Abus spirituels dans l’Église

Voici un livre qui tombe à point, j’allais presque dire un livre en avance sur son temps. Dans la purification que vit l’Église aujourd’hui, il devient indispensable de regarder de près le « fonctionnement » de l’autorité côté ecclésial. Car les abus sexuels ne sont que la manifestation d’une emprise plus subtile qui est celle de l’abus spirituel.

Il faut lire et travailler ce livre. Je vous propose de regarder la table des matières.

Présentation des auteurs sur le site de l’Éditeur.

Voici la CONCLUSION du livre :

Des personnes sont victimes d’abus de pouvoir spirituel et de dérives sectaires dans l’Église. Les mécanismes pernicieux de démolition des sujets ont été évoqués par celles qui ont retrouvé la parole, au cours d’un long chemin de reconstruction.

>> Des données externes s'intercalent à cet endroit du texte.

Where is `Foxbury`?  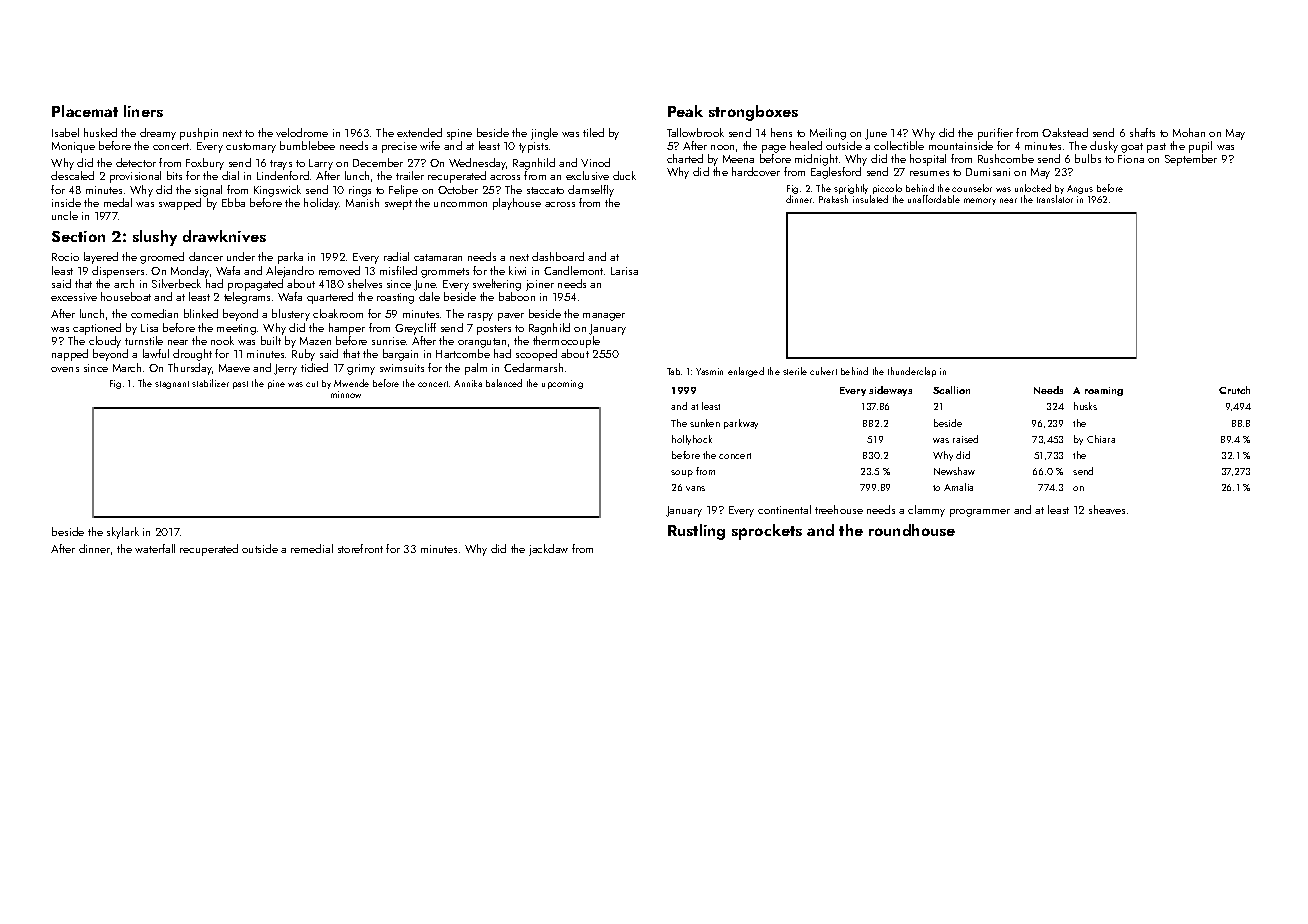 Foxbury is located at coordinates (205, 164).
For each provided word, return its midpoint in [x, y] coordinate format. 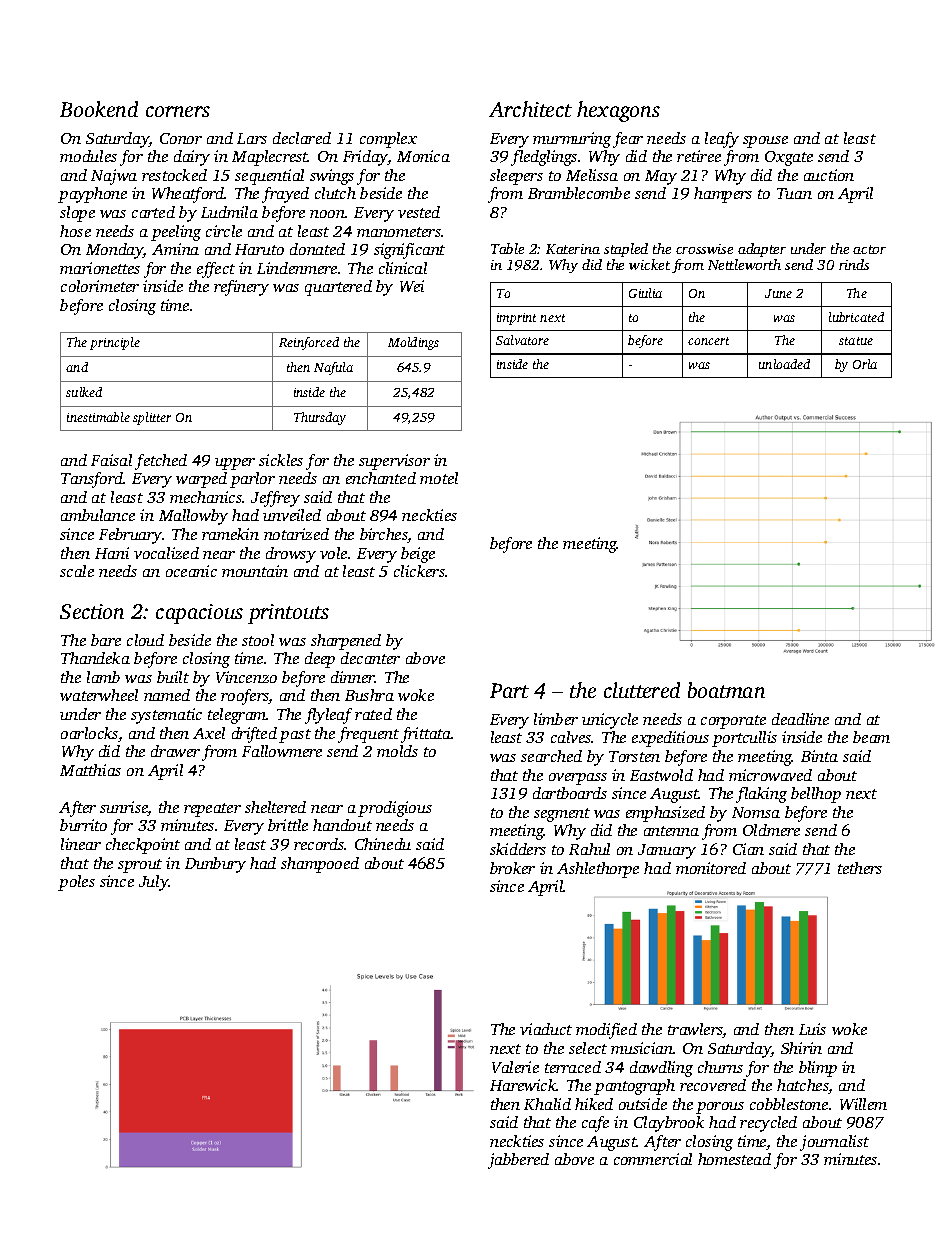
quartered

Des individus isolés ou des fondateurs de communautés religieuses ont mené des vies dissolues, ont été des menteurs éhontés, des prédateurs sexuels ou des tyrans: cette réalité reste encore difficilement admissible pour beaucoup. Le panorama est sombre. Des groupes catholiques se fourvoient encore dans l’autosuffisance, l’autosatisfaction et l’auto-référencement. Le message chrétien est détourné au profit de maisons sans fondement qui croient avoir inventé la poudre et où l’autre n’existe plus.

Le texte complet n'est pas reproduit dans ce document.